Azure Cosmos DB

Azure Cosmos DB is Microsoft's globally distributed, multi-model database. Azure Cosmos DB enables you to elastically and independently scale throughput and storage across any number of Azure's geographic regions. Azure Cosmos DB guarantees single-digit-millisecond latencies at the 99th percentile anywhere in the world, offers multiple well-defined consistency models to fine-tune performance, and guarantees high availability with multi-homing capabilities (more details are available here: https://azure.microsoft.com/en-us/services/cosmos-db/).

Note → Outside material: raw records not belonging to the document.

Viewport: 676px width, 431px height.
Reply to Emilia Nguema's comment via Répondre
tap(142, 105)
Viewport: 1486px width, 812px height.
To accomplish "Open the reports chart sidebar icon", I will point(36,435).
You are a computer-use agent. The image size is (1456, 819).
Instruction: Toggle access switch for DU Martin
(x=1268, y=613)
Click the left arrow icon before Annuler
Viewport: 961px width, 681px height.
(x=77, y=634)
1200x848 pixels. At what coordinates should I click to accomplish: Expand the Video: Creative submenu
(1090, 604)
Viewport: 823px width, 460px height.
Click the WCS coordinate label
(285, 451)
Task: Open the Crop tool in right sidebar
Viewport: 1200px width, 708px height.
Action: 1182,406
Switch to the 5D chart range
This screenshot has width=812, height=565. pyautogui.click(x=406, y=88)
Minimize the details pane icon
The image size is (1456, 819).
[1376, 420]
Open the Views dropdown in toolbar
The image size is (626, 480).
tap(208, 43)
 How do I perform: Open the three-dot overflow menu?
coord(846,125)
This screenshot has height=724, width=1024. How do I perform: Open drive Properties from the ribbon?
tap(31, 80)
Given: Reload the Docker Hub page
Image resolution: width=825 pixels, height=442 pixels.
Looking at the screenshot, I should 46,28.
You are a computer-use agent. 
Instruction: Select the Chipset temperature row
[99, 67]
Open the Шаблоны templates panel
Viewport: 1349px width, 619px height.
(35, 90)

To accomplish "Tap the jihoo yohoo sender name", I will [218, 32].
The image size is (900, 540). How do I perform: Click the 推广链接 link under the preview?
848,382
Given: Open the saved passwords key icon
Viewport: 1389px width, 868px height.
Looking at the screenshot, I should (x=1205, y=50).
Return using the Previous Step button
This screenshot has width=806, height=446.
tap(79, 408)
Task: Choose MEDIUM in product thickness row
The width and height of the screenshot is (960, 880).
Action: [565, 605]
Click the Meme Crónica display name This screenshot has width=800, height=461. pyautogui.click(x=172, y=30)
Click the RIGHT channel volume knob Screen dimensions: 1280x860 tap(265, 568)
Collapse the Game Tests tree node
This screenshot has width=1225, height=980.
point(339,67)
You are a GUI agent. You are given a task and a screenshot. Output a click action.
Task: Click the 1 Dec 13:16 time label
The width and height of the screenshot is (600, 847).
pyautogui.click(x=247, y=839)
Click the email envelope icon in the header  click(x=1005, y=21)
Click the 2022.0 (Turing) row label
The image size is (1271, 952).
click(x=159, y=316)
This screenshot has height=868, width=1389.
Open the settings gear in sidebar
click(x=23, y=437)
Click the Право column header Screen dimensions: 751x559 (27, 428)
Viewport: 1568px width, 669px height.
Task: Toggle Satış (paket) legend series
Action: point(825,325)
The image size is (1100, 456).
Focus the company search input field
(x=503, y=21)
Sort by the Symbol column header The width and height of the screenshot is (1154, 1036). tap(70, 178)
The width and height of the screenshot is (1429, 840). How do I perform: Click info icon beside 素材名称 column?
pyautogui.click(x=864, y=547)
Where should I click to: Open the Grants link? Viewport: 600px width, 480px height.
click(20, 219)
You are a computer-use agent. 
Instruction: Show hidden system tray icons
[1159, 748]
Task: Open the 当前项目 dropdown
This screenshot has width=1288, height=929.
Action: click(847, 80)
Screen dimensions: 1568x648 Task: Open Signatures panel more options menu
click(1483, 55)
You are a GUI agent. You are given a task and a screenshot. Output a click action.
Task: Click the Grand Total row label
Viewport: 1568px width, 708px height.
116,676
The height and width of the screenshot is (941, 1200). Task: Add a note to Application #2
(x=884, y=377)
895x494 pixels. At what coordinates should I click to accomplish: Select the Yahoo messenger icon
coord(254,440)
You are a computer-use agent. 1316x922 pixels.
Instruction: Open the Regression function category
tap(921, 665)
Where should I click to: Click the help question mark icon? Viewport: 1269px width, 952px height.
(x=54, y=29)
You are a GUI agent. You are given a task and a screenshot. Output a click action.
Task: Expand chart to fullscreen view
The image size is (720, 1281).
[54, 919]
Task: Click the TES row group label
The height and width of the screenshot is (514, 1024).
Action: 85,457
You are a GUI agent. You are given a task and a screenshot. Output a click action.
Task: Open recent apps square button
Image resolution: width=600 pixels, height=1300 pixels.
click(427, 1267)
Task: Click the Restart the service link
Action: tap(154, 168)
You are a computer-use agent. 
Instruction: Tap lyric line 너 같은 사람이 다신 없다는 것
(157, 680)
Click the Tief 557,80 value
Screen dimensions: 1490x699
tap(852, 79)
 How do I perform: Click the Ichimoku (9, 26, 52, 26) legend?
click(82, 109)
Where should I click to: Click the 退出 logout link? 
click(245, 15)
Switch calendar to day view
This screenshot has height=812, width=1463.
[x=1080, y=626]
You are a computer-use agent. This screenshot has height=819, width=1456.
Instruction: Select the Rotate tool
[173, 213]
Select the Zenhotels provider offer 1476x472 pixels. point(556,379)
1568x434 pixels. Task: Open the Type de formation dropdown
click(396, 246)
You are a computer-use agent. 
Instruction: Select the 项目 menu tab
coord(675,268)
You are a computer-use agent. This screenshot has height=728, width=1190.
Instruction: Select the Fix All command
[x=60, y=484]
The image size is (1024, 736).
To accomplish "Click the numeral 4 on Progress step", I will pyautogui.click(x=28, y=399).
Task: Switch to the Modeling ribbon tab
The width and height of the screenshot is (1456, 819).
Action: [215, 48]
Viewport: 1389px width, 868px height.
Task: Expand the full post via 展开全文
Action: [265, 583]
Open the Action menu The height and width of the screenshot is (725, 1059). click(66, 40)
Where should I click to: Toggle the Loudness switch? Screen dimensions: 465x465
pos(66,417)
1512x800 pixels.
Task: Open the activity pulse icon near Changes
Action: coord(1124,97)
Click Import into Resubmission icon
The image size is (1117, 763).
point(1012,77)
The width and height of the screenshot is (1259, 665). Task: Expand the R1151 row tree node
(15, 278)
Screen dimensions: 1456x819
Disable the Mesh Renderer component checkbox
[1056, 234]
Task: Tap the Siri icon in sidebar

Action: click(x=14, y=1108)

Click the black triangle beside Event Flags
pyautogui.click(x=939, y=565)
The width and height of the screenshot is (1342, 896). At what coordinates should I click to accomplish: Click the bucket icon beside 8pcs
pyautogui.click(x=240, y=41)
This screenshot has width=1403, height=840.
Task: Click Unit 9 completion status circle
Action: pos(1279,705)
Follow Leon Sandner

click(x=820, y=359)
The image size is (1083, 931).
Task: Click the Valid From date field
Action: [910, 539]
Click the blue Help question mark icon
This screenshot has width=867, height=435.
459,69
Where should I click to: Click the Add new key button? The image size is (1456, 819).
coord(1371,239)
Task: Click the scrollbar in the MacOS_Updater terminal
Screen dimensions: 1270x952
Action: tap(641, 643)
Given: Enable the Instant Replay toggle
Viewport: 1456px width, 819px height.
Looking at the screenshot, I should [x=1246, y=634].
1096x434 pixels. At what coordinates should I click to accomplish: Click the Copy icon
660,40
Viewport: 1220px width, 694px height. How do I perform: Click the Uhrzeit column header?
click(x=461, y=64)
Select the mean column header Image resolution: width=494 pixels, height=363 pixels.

Azure Cosmos DB was launched in May 2017, however it's not really a brand-new offering per se. It actually inherited lots of functionality from its predecessor, Azure DocumentDB, which was launched a couple of years prior to it, and was more focused on the NoSQL-based architectural pattern. However, Azure CosmosDB is just not a simple reincarnation of Azure DocumentDB with a new name; it actually introduced multiple new functionalities and capabilities which were not there before. The three important differentiators that new Cosmos DB brings in are:

  • Globally distributed deployment model: Azure has multiple regions, and if you want to deploy an application that spans many of those regions with a shared database, then CosmosDB allows that with a global deployment model. You can select the regions where your DB instance is replicated either during the time of creation of your database, or you can do that later too when the database is active. You can also define which region is read or write, or read/write, as per your requirements. Along with that, you can also define the failover priorities for each of the regions to handle any large scale regional events and issues.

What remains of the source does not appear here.